Die Zinnoberbereitung mittelst Schwefelkalium;
vom Bergingenieur Magnus Firmenich in Cöln.
Aus dem polytechnischen Centralblatt, 1861 S.
1025.
Firmenich, über Zinnoberbereitung mittelst
Schwefelkalium.
Der Zinnober tritt in der Natur auf theils in Krystallen, theils krystallinisch, derb
und erdig, als späthiger, faseriger und erdiger Zinnober, und zwar entweder auf
Lagern und Gängen oder als erdige und staubartige Theile der ganzen Gebirgsmasse
beigemengt. Ebenfalls wird solcher auf chemischem Wege, auf trocknem wie auf nassem,
dargestellt, auf trocknem Wege jedoch bei weitem am meisten. Bei der Bereitung im
Großen bringt man gewöhnlich Schwefel und Quecksilber im Verhältniß von 1 : 7 in
einem eisernen Geräth zum Schmelzen und unterwirft das erhaltene Schwefelquecksilber
einer Sublimation in irdenen feuerfesten Gefäßen, oder man mischt, wie in Idria,
Quecksilber und fein gepulverten Schwefel vorher in rotirenden Fässern und bewirkt
die chemische Verbindung und Sublimation durch Erhitzen der Mischung in gußeisernen
Kolben. Eine Darstellung, welche noch weniger bekannt seyn dürfte, jedoch ihrer
überaus günstigen Resultate halber in Beziehung auf Farbe des Products und
Haltbarkeit desselben im Feuer vor allen anderen Methoden den Vorzug verdient, ist
die Zinnoberfabrication mittelst Schwefelkalium. Dieselbe bedingt vorab die
Bereitung eines möglichst reinen Schwefelkaliums. Dasselbe kann zwar auf
verschiedene Weise im Maximum dargestellt werden, jedoch ist die Bereitung mittelst
Aetzkalilauge und Schwefel im Ueberschuß durch Kochen, sowie die durch Schmelzen von
Potasche und Schwefel, für die Zinnoberbereitung verwerflich, da sich dabei
unterschwefligsaures oder schwefelsaures Kali bildet, welche der Zinnoberbereitung
hindernd in den Weg treten. Ein ganz reines Schwefelkalium ist nur dadurch zu
erzielen, daß schwefelsaures Kali mittelst Holzkohle reducirt wird; durch
nachheriges Sättigen mit Schwefel verschafft man sich alsdann die zur Bereitung
geeignete Lauge. Man nehme z.B. 20 Th. fein gepulvertes schwefelsaures Kali und 6
Th. gepulverte Holzkohle, mische sie gehörig mit einander und fülle damit hessische
Schmelztiegel von einem Quart bis zu 3/4 ihres Inhalts an. Diese werden, gut
bedeckt, in einem Schmelzofen erhitzt, wobei die Masse nach und nach in heftiges
Kochen geräth, welches nach erfolgtem Durchschmelzen aufhört. Nunmehr hat sie das
Ansehen von geschmolzenem Metall; es ist nun Einfach-Schwefelkalium (KS)

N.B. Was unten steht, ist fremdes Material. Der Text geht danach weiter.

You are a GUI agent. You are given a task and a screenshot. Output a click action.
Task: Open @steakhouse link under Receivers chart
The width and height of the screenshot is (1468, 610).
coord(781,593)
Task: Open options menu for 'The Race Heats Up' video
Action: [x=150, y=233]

entstanden, eine Substanz, die nach dem Erkalten eine braune oder rothe Farbe zeigt,
krystallinisch ist und an der Luft schnell feucht wird und zerfließt. Hierzu gießt
man Regenwasser im Verhältniß von 2 : 7 und bringt die Mischung in einem eisernen
Kessel zum Kochen. Alsdann wird die Lösung filtrirt und durch Erkalten das nicht
reducirte schwefelsaure Kali abgesondert, indem solches sich an den Wänden in
Krystallen absetzt. Die auf solche Weise gereinigte Lauge wird sodann neuerdings zum
Kochen gebracht und nach und nach gestoßener Schwefel bis zur Sättigung, welche an
dem Aufwallen der Flüssigkeit und Bildung von Blasen an der Oberfläche zu erkennen
ist, zugefügt. Das Einfach-Schwefelkalium nimmt bis zur vollständigen
Sättigung noch 4 Atome Schwefel auf, muß jedoch alsdann sorgfältig vor dem Zutritt
der Luft bewahrt werden, da deren Sauerstoff zersetzend auf dasselbe einwirkt.
Um nun zur Fabrication des Zinnobers überzugehen, füllt man Flaschen mit je 10 Pfd.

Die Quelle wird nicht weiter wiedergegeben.